### EXTRACT
There are other more direct costs arising out of the JPC. The
agenda this time is even wider than last time and because the
stock market has grown exponentially since, the list of agencies
and institutions which the JPC will investigate has grown longer.
It is common knowledge that the financial costs of a JPC-type
investigation are high and a large percentage of those are borne
by the institutions investigated. All those would be
understandable if only the JPC investigations and follow-up lead
to a better financial system. A cost-benefit analysis of the JPC
can be undertaken from two standpoints. One, the earlier JPC took
two long years to complete a voluminous report. Most of its
recommendations were implemented. However, another crisis
necessitating a new JPC has surfaced within a short span of seven
years. It is difficult to see what new ground the latest JPC will
cover.
Second, this time there has already been a flurry of regulatory
action that, though akin to fire-fighting, has had much the same
effect as a follow up to a JPC-type report would have. For
instance, a hastily-drawn RBI circular of November 2000
permitting banks to invest substantially more in the stock market
has already been modified. Cooperative banks at the centre of the
latest crisis have been asked to roll back their stock exposures.

### DATASET SECTION

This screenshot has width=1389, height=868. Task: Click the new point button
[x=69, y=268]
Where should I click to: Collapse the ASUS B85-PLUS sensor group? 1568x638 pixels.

### SET OF TASKS
(a) According to the extract on the JPC, how long did the earlier JPC take to complete its report?
(b) Reproduce word for word the passage of the extract on the JPC starting at "Second, this time" and ending at "their stock exposures.".

### REPLIES
(a) Two long years.

(b)
Second, this time there has already been a flurry of regulatory
action that, though akin to fire-fighting, has had much the same
effect as a follow up to a JPC-type report would have. For
instance, a hastily-drawn RBI circular of November 2000
permitting banks to invest substantially more in the stock market
has already been modified. Cooperative banks at the centre of the
latest crisis have been asked to roll back their stock exposures.